Since fleeing in 2016 from what he describes as years of monitoring and “harassment” by authorities in his native Shanghai, the 54-year-old protester has seized every chance to air his grievances when high-ranking Chinese politicians visit.
This time, Bai planned to run into the street, block Liu’s motorcade and deliver a hand-scrawled letter to the vice-premier detailing the injustices he said he had suffered. Among them, the letter detailed, was constant hounding by authorities who he said suspected him of spying because of his previous proximity to classified information – he was married to a senior officer in the Chinese air force – and frequent business trips abroad.
Liu’s visit did not herald a breakthrough in trade talks, nor did it end well for Bai, who ended up spending the Lunar New Year in a police cell. He is now free on bail and facing charges that include assaulting a security officer, who sustained a knee injury during efforts to restrain him.

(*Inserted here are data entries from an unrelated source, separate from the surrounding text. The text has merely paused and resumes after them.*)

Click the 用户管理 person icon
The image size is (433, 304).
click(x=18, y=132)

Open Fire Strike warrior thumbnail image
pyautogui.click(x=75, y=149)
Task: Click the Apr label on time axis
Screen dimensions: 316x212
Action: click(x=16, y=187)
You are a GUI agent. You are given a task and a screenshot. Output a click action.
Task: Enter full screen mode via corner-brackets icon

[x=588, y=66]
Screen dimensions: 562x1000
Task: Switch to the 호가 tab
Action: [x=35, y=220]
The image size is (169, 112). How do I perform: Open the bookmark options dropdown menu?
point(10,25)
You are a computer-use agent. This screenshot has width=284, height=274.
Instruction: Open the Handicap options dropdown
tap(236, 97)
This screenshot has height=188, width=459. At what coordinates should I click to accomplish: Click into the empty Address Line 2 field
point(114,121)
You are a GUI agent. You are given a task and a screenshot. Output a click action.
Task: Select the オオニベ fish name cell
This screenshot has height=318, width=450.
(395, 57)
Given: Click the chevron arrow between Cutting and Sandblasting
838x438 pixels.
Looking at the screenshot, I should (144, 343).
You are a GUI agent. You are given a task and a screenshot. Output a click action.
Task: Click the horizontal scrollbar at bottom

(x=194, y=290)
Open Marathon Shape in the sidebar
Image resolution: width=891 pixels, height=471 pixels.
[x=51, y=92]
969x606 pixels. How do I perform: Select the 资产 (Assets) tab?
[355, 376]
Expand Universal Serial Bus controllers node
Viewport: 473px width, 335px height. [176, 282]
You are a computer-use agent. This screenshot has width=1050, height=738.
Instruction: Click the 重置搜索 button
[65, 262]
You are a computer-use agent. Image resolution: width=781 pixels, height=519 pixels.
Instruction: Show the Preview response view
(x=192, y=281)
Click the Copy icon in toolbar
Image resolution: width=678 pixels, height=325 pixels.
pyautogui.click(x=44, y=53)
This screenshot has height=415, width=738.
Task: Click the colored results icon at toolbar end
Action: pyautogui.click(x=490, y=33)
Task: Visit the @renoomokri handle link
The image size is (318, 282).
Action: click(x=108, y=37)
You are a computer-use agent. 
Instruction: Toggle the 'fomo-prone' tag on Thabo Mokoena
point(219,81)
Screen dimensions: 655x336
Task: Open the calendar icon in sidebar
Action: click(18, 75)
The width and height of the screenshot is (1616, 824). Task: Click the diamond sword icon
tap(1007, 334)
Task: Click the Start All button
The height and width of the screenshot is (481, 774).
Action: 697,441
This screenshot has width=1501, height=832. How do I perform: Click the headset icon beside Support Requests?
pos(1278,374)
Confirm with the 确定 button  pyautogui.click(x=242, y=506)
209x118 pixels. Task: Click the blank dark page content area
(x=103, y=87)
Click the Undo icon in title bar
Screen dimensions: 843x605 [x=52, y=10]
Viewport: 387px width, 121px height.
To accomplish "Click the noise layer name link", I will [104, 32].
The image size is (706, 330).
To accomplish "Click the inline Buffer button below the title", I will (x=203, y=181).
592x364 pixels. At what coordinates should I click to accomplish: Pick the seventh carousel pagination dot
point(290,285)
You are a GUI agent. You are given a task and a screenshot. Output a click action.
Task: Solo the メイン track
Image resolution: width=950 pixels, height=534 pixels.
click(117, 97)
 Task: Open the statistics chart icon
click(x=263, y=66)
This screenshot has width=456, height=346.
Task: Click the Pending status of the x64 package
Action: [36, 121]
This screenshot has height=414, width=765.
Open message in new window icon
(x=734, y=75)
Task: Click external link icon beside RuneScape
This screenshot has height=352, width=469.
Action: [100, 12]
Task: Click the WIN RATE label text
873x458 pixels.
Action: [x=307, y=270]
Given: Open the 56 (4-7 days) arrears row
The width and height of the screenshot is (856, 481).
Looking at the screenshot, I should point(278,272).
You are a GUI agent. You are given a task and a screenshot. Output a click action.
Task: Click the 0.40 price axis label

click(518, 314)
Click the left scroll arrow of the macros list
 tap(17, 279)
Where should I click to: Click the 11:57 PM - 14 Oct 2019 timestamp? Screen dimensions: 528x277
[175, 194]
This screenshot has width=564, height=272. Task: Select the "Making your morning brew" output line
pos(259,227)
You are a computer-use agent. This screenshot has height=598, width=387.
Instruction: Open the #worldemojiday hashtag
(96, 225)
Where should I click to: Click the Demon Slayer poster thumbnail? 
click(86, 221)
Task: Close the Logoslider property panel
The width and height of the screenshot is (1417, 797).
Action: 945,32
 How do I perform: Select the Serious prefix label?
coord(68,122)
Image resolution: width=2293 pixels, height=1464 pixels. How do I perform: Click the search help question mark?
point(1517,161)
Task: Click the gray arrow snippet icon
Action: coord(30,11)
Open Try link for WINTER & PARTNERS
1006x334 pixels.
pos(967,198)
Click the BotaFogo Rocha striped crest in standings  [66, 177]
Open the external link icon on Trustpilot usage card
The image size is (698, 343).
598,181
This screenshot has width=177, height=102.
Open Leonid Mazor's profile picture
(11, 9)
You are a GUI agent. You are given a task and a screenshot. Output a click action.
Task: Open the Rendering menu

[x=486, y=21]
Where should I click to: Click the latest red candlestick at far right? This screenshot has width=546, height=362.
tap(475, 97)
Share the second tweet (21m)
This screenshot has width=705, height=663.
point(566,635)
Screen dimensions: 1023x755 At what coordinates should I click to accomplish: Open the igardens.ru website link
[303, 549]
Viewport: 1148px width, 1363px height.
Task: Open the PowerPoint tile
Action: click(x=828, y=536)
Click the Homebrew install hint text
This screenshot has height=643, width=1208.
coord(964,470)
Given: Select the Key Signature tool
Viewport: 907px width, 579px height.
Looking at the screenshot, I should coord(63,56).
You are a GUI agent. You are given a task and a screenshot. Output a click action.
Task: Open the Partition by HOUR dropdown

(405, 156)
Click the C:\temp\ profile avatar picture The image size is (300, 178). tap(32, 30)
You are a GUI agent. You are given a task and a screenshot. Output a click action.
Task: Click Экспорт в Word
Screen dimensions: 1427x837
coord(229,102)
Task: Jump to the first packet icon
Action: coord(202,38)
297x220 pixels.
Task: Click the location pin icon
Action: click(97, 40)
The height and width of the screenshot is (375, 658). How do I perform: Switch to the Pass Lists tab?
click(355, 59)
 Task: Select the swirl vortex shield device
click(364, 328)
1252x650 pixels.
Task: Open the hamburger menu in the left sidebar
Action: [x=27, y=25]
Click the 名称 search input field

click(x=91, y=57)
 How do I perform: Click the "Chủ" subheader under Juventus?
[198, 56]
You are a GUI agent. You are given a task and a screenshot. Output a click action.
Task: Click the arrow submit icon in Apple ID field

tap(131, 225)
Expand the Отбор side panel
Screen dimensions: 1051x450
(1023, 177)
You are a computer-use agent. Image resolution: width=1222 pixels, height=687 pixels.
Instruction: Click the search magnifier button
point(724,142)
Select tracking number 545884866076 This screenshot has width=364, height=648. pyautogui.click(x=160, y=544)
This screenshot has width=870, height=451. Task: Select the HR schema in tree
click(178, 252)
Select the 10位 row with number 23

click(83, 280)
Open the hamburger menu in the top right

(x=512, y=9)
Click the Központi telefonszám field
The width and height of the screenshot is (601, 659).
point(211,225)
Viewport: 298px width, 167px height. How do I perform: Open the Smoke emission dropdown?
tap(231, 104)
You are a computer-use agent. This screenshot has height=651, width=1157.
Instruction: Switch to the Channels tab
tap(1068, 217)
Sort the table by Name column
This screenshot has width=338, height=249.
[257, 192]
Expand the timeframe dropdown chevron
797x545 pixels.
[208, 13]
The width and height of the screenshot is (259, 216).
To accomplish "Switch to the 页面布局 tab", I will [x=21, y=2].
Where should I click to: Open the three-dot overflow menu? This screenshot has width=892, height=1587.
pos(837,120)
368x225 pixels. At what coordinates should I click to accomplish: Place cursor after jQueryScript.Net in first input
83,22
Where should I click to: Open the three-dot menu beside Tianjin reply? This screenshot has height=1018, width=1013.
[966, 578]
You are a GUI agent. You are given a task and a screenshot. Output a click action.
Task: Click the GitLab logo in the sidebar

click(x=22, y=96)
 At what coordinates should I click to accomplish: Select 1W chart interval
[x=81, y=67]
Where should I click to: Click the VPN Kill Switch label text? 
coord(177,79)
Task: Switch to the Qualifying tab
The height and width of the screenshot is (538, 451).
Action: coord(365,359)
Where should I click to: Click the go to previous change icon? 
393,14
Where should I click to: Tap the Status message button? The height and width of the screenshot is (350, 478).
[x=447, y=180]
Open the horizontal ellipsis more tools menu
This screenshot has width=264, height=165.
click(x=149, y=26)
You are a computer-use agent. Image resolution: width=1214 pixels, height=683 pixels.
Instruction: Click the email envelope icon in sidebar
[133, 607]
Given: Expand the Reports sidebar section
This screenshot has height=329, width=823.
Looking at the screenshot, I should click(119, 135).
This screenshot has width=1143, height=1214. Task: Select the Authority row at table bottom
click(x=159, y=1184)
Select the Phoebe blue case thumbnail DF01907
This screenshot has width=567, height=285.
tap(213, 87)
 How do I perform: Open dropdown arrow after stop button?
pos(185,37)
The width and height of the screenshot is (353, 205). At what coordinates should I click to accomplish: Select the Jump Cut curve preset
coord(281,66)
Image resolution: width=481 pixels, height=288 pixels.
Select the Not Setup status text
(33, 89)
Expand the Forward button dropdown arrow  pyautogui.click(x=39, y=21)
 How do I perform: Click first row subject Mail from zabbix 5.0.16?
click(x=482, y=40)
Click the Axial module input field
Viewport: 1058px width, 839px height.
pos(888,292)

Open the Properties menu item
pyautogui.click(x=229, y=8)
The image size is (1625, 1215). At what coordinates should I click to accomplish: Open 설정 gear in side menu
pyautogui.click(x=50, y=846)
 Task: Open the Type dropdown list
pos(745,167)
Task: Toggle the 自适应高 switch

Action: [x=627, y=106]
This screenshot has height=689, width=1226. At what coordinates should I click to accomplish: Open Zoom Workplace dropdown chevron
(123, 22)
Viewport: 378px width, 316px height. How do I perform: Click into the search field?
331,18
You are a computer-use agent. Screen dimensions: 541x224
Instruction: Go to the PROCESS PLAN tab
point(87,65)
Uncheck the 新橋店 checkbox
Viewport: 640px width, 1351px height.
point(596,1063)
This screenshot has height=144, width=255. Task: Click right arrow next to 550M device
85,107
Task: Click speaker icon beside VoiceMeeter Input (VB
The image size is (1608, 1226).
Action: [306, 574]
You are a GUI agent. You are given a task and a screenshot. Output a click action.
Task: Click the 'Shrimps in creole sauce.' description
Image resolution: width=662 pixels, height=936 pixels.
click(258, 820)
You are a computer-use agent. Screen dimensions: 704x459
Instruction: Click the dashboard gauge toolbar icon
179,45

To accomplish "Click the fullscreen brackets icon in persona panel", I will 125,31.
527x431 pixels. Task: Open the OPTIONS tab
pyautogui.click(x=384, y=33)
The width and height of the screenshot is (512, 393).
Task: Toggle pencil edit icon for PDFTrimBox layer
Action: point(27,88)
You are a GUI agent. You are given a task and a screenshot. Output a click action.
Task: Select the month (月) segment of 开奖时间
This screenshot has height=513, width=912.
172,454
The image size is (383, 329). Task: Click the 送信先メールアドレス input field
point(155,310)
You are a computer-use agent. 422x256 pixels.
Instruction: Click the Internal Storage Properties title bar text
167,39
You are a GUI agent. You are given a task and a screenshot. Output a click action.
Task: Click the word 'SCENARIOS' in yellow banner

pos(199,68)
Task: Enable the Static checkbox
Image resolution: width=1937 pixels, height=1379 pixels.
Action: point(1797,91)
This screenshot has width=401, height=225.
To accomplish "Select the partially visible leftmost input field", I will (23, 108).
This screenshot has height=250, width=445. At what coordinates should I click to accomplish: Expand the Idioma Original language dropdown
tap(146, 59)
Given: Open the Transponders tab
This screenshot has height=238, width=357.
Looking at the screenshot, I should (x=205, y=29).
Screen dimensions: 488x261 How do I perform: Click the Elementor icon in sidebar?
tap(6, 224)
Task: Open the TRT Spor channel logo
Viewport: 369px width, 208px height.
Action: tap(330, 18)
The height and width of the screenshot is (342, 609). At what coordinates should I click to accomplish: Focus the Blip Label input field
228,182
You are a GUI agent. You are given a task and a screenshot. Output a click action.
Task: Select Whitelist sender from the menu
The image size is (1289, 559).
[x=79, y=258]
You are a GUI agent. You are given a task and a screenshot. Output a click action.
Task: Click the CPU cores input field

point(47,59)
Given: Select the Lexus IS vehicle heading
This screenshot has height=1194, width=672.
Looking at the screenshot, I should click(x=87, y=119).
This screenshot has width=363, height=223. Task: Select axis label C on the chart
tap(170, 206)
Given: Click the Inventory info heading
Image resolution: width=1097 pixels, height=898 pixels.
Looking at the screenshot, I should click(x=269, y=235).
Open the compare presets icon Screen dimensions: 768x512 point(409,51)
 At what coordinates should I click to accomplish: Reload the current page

As well as casting a brief shadow over the high-level trade talks, the episode has shone a light on the desperate lengths to which dissidents who have fled China will go to make their voices heard, despite the slim chance of success and, in the case of Bai, the legal peril such protests may herald.
Like many Chinese activists who continue to protest from overseas, Bai’s first foray into confronting the authorities was through the country’s “petitioning” system, a process by which aggrieved citizens can file complaints – often pertaining to local government – to higher-level officials in the hope of intervention.